Nutrition myths have been bouncing around the media for years, but are these myths accurate? How do you know what to believe and what not to believe? Time to set the facts straight and debunk some of these nutrition myths…
Myth: Eating before bedtime causes weight gain.
Regardless of what time of day you eat, calories and fat have the same effect on the body – your body will store extra calories as fat. What does make a difference is what you eat, how much you eat, and the amount of exercise you engage in on a regular basis.
Myth: Low-fat or fat-free means there are no calories.
Food items that are labeled as low-fat and fat-free are often lower in calories than the same portion size of the full-fat product. However, many processed low-fat and fat-free food items contain just as many, if not more, calories as the full-fat versions of the same foods. They may also contain added sugar, flour, or starch thickeners that help improve the flavor and texture once the fat is removed. These ingredients also add calories to food.
Myth: A normal body weight is a sign of a healthy individual.
A person’s body weight is one of many factors used to determine whether an individual is healthy. Note that the weight on a scale consists of two items: (1) body fat (adipose tissue), and (2) fat-free weight (all of the body’s weight excluding fat – muscle, bones, blood, organs, etc.). Standard scales do not determine what one’s body fat percentage is – body fat percentage is the percentage of total body weight that is carried as fat. Note that muscle weighs more than fat, so if you see the number on the scale inching up, you may be gaining muscle and not fat. Some people use the Body Mass Index (BMI) as a way to measure their body fat; however, BMI is just a relationship between a person’s height and weight.
Myth: Eating sugar can cause diabetes.
Diabetes is not caused by the amount of sugar an individual consumes, but by a lack of insulin in the body. Because foods that are high in sugar are often high in calories, consuming too many of these types of foods can lead to weight gain. This in turn leads to an increased risk of developing diabetes.
Myth: Fresh fruits and vegetables are healthier than frozen or canned.

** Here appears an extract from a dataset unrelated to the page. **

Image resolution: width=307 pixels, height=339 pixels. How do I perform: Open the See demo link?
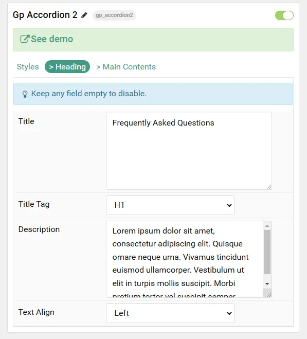click(x=52, y=39)
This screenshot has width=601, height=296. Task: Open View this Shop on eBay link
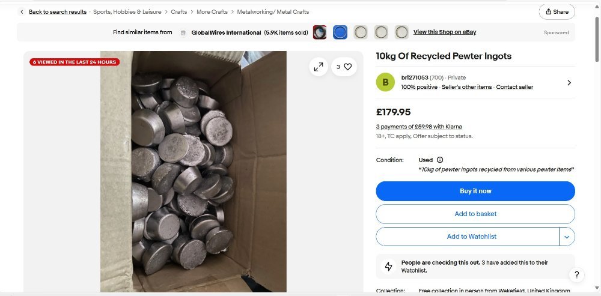tap(444, 32)
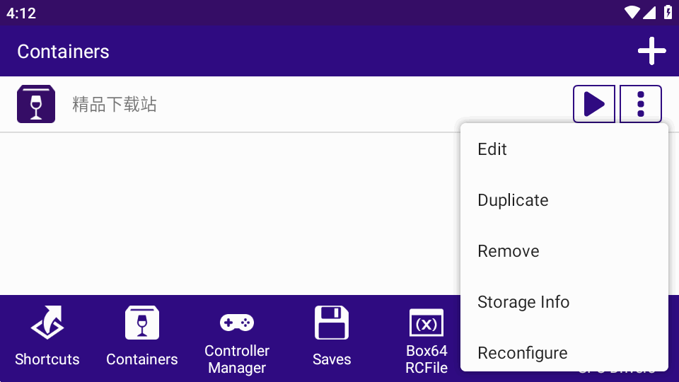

Research shows that frozen and canned fruits and vegetables are just as nutritious as fresh. Because frozen fruits and vegetables are usually processed within hours of being harvested, their vitamins and minerals are able to be preserved. Note that raw produce can sometimes spend several days in transit or in storage prior to them being consumed, losing important nutrients during this time.
Myth: Eating carbohydrates causes weight gain.
Weight gain is caused by calories and fat, not carbohydrates. Excess carbohydrates are not any more fattening than calories, regardless of where they come from. Note that fat contains nine calories per gram of fat, whereas carbohydrates contain only four calories per gram of carbohydrate. Many people don’t realize that most of their energy comes from carbohydrate consumption, making carbohydrates a vital part of their meal plan.
Myth: Fad diets are a safe way to lose weight quickly.
Many fad diets are developed by people with no science or health background. Therefore, many of these diets are considered to be harmful to people, especially those with underlying health problems. Many fad diets tend to over-emphasize one particular food item, or type of food, which contradict the guidelines for healthy eating. Skipping meals is not a safe way to lose weight either, as people who skip meals tend to feel hungrier later on, and then eat more than they normally would. Remember, if it sounds too good to be true, it probably is!